You might be assigned to work in the "boiler room," making phone calls on behalf of the candidate. You can do your job legitimately, but keep notes of those whom you call. Mark the ones who declare themselves to be strong supporters. These will receive attention from you later on. Several nights later, after drinking several cups of coffee to keep yourself awake, you telephone these people after midnight to ask if the candidate can still count on their support. Act in an offensive manner. This will sabotage the works at a cost to you of several hours of lost sleep.
In some instances, ads seek campaign workers. If there's an appeal for people to work in their neighbourhoods, going door-to-door or organizing meetings, send for any material they offer. Some campaigns provide kits for auxiliary campaign workers. Such a kit may include a packet of business reply envelopes. It may also give some unpublished addresses and telephone numbers. These are important, because they are vulnerable points.
Volunteer to distribute literature. If your task is to put a flier under every door in a neighbourhood, accept the stack of fliers with good grace and throw them into the trash once out of sight. If there are business reply envelopes, separate them and drop them into a mailbox. Of course, you'll find it more discreet not to give your correct name and address when you sign up.
Visiting campaign headquarters can be helpful, especially if they welcome visitors. Some don't, and are absolutely paranoid about potential spies and saboteurs. If they welcome you at all, take the time to visit, and keep your eyes and ears open for information. You might even be able to slip a few BREs into your pocket.

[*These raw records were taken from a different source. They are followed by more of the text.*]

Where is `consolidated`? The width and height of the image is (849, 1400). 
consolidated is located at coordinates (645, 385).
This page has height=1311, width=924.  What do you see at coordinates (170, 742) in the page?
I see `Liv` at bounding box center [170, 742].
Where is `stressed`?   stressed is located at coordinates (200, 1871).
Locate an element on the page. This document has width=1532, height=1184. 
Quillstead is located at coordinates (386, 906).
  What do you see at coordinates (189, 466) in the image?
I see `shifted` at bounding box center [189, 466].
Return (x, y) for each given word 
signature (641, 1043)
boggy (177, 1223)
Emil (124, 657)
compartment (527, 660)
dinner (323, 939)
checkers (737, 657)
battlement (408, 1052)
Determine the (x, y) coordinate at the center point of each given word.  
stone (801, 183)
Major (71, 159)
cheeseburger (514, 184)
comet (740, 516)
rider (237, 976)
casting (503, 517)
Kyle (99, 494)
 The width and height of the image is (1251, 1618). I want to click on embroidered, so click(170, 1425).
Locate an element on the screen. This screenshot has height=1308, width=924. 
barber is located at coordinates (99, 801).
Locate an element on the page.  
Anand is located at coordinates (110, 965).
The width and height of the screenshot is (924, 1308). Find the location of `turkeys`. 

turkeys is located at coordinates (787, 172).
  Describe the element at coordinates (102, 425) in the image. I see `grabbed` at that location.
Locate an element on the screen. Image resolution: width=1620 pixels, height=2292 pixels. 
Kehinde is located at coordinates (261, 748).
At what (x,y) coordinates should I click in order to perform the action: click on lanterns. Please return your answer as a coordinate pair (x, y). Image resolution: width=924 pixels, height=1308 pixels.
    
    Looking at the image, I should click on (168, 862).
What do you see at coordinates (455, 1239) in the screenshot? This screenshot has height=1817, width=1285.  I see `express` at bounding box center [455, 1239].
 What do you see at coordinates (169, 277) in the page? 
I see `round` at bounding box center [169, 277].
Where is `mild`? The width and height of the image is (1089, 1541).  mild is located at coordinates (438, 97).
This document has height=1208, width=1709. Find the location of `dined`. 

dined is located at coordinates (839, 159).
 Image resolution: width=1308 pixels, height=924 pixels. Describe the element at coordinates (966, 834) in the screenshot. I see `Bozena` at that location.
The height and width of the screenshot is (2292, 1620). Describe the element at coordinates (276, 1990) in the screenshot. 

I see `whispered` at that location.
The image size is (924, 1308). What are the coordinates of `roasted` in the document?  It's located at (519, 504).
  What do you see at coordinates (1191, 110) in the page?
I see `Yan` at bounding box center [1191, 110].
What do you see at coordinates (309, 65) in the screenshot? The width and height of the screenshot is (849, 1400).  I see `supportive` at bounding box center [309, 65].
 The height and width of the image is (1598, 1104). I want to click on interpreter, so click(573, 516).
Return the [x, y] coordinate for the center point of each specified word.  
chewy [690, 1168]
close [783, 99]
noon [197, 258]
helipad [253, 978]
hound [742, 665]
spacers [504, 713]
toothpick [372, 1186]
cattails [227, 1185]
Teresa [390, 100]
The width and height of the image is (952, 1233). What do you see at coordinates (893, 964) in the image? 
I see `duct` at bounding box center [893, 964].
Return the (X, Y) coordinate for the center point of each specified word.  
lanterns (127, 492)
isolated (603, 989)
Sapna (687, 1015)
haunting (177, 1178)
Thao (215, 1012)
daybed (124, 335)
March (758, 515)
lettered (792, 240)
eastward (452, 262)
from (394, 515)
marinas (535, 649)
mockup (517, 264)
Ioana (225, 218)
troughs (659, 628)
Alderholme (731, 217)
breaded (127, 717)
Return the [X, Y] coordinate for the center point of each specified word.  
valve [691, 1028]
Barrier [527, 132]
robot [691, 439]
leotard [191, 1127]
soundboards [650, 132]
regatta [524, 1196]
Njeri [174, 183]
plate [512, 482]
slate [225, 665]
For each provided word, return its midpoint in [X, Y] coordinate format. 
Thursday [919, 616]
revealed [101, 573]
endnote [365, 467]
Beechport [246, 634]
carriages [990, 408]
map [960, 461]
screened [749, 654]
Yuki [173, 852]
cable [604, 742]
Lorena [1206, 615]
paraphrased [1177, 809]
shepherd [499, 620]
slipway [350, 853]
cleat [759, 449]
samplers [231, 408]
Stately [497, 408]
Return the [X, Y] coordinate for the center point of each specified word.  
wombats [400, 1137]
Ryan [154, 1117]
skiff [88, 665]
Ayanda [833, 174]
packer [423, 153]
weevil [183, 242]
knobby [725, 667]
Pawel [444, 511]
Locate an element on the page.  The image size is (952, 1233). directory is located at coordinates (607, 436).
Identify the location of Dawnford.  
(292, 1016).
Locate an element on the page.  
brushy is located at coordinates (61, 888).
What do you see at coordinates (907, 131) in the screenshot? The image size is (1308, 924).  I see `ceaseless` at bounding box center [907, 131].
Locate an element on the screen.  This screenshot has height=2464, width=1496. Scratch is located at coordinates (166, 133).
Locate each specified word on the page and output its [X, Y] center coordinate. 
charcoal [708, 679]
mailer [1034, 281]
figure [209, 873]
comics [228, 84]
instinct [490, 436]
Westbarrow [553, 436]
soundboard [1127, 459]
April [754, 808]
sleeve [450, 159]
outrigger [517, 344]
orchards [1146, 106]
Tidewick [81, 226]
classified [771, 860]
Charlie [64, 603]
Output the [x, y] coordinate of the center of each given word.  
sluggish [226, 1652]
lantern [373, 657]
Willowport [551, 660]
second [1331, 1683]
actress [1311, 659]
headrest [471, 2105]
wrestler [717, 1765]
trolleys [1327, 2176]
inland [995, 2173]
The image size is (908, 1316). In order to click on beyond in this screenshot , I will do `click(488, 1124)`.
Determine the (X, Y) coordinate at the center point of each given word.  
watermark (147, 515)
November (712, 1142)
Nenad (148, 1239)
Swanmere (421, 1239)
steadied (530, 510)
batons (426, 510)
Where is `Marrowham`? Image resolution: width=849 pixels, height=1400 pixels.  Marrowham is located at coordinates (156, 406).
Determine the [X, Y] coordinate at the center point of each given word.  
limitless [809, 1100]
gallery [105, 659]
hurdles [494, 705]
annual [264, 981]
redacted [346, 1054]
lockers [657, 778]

What can one person do? Study the catalogue of harassment and trashing techniques in this book.
There's a wide variety laid out. Some will fit any situation. Some will be just right for you.


With the material in this book, you should be able to plan and carry out a program to disrupt a politician's campaign. If you're alone, so be it. Good luck, and make the most of your opportunities. One person can do a lot.

If you have an organization to back you up, it's almost a certain victory. If you have a large budget, you should be able to hang your opponent out to dry.